See the first in this series about CRT in written form here and video form here.
See the second in this series in written form and in video form.
INTRO
Critical race theory is racist against pretty much everyone either directly or indirectly as we shall see for ourselves with some examples from the book Critical Race Theory - an Introduction by Richard Delgado and Jean Stefancic.1 Both hold high positions in legal academia.2 The former is “one of the founders of critical race theory”3 and the later, they make a point in telling us, is white.4 In the forward, Angela Harris writes that Delgado is one of the “major intellectual figures”.5
CRT IS RACIST AGAINST BLACK & BROWN PEOPLE
In a discussion regarding what they call “minorities” (“black” and “brown” people only), the authors indulge in the narrative that “minorities” are less capable of successfully applying for and acquiring photo ID.6
Elsewhere in the book7 they write…
…many things young black and Latino men are prone to do, such as congregating on street corners, cruising in low-riders cars, or scrawling graffiti in public places, are energetically policed, sometimes under new ordinances that penalize belonging to a gang or associating with a known gang member.
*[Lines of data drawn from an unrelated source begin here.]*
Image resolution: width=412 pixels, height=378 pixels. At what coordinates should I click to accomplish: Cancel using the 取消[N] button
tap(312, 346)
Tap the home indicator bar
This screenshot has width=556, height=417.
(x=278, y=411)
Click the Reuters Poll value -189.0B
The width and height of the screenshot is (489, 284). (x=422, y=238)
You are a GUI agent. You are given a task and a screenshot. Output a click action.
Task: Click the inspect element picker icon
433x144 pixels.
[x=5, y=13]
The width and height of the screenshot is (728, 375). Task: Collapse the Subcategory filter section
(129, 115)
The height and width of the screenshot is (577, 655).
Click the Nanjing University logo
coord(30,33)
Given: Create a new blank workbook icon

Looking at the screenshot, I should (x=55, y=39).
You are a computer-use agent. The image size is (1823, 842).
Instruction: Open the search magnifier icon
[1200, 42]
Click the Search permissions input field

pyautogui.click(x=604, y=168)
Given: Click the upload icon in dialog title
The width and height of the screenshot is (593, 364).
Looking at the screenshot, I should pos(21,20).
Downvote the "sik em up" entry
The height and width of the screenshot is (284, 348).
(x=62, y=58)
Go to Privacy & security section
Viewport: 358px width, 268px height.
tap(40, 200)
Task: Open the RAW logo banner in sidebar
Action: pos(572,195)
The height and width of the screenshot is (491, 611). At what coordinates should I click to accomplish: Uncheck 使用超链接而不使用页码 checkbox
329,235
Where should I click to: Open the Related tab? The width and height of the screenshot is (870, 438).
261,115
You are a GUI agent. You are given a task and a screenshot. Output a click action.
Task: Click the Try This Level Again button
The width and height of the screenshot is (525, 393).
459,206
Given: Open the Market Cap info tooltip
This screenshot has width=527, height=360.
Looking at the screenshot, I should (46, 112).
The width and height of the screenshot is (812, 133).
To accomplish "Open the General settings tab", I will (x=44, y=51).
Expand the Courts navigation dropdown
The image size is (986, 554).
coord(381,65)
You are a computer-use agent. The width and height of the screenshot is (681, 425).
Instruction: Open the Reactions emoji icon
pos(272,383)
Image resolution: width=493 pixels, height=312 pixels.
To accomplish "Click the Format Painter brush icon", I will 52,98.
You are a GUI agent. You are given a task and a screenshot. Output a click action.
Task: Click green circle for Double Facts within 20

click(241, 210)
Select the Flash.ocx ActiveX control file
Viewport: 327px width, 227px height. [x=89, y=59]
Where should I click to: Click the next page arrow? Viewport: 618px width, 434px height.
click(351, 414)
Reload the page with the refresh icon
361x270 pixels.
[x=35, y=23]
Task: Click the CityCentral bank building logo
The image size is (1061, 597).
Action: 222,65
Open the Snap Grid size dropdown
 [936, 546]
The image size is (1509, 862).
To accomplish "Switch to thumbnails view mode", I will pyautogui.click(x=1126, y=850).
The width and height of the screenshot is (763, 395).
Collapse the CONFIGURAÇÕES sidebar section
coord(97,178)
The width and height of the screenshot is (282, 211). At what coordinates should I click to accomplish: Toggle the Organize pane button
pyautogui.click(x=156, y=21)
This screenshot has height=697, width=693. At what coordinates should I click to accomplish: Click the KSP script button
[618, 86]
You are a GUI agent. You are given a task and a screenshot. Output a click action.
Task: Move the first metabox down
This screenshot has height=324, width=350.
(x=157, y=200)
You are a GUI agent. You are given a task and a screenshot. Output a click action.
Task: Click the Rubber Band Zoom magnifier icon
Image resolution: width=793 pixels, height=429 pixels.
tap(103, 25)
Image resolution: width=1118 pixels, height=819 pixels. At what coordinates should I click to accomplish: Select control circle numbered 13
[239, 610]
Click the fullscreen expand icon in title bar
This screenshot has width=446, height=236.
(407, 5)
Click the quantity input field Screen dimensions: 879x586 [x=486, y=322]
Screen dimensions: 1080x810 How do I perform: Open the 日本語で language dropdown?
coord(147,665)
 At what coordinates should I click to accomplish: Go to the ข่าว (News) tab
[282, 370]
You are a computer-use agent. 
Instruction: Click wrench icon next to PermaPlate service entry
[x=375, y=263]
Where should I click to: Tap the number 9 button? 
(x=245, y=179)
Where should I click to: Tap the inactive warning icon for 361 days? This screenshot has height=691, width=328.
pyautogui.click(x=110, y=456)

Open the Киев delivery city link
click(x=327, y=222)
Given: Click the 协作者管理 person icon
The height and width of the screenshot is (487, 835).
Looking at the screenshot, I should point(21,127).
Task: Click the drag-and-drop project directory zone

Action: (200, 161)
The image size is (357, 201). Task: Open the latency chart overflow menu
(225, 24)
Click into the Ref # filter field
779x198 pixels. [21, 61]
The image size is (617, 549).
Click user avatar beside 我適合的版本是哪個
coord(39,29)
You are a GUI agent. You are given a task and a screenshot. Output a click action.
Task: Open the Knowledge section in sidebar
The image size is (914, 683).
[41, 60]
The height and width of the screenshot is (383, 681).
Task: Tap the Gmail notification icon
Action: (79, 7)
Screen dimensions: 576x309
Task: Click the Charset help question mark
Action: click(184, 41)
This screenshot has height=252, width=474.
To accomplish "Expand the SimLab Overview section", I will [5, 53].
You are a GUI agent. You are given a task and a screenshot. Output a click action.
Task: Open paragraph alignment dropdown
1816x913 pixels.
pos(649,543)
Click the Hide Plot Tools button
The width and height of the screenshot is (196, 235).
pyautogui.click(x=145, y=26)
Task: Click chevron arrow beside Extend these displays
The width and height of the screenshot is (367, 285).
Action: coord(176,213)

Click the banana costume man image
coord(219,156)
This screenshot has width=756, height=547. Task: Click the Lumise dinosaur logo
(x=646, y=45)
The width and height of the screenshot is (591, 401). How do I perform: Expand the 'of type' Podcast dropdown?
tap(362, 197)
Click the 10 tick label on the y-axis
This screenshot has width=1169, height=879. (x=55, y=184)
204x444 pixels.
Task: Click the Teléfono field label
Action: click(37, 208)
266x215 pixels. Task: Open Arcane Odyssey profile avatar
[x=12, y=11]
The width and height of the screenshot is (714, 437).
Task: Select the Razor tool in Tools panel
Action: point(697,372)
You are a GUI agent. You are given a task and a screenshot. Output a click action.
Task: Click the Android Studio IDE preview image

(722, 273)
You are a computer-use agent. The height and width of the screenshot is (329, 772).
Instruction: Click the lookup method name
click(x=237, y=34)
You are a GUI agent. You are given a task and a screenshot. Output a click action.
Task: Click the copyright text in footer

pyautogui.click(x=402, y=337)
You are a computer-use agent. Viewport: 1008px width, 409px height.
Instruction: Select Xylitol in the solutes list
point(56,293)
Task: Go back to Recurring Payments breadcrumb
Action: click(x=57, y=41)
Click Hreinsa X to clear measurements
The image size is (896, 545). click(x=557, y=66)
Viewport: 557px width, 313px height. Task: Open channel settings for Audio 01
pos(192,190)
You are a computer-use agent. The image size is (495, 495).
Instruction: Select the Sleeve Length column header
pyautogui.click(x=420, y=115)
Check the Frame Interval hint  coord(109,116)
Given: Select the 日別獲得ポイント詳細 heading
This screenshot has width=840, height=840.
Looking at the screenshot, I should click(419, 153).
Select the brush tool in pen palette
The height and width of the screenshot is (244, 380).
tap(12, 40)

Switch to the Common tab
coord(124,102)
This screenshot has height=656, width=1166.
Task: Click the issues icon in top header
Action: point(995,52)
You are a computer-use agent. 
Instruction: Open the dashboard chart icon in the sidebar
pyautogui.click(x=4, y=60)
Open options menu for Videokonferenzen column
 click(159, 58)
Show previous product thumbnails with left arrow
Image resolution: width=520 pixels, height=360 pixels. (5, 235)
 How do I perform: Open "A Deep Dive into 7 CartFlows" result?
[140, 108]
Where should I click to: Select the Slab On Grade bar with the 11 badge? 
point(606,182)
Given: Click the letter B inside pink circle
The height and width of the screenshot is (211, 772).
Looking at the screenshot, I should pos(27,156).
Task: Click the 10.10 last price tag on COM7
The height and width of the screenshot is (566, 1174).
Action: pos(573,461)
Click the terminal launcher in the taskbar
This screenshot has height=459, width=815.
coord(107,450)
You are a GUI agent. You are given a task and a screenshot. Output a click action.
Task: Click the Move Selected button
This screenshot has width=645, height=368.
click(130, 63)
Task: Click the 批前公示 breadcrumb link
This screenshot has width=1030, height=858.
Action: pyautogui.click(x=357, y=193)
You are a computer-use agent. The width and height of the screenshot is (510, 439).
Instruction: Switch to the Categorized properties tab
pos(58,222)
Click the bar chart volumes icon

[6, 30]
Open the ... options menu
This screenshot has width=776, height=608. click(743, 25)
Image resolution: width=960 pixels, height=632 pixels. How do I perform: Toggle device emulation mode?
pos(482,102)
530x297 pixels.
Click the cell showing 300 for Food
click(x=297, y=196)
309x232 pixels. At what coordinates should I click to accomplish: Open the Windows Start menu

In support of this view, they cite a court case with the statement…
Gang members . . . congregate on lawns, on sidewalks, and in front of apartment complexes at all hours of the day and night. They display a casual contempt for notions of law, order, and decency - openly drinking, smoking dope, sniffing toluene, and even snorting cocaine laid out in neat lines on the hoods of resident’s cars. The people who live in Rocksprings are subjected to loud talk, loud music, vulgarity, profanity, brutality, fist-fights and the sound of gunfire echoing in the streets. . . . Area residents have had their garages used as urinals; their homes commandeered as escape routes; their walls, fences, garage doors, sidewalks, and even their vehicles turned into a sullen canvas of gang graffiti.
. . . The people of this community are prisoners in their own homes.8
They present this as being representative of “minorities”. Yet, backing up a page9, we can see them complain about…
…ordinary people who avoid blacks or Latinos because they believe they are more likely than whites to be perpetrators of crime or members of vicious gangs.
That hardly seems fair or, well, sane. It does seem to indulge in hypocrisy, does it not?
CRT IS “ANTI-SEMITIC AND ANTI-ASIAN”
On pages 89-90 of the 1st edition and on pages 103, 104 and 111 of the 3rd edition they express their view that if members of some groups (Jews and Asians are given as examples) tend to be more successful than members of other groups it’s because they go along with a “rigged” system that is “biased against minorities”. One may fairly ask - aren’t Jews and Asians minorities in America?10 Not according to these authors.
At any rate, they acknowledge that “therefore, CRT’s critique of merit is implicitly anti-Semitic and anti-Asian.”11 Ah. Well, how nice of them to include other peoples of the Middle East in that broader stroke of intolerance.
MUSLIMS
On pages 78-79 and 99 they write as if Muslims are a racial group. Is that racist or just stupid?
ESSENTIAL DIVISION
In the introduction they make a point of shunting off to a separate racial category their “fellow travelers and writers who are white”12 including co-author Jean Stefancic for no other reason apparent than to racially divide themselves and to denigrate those among them that are of a particular race. But race is just a social construstion13, mind you - race is just something the white race invented.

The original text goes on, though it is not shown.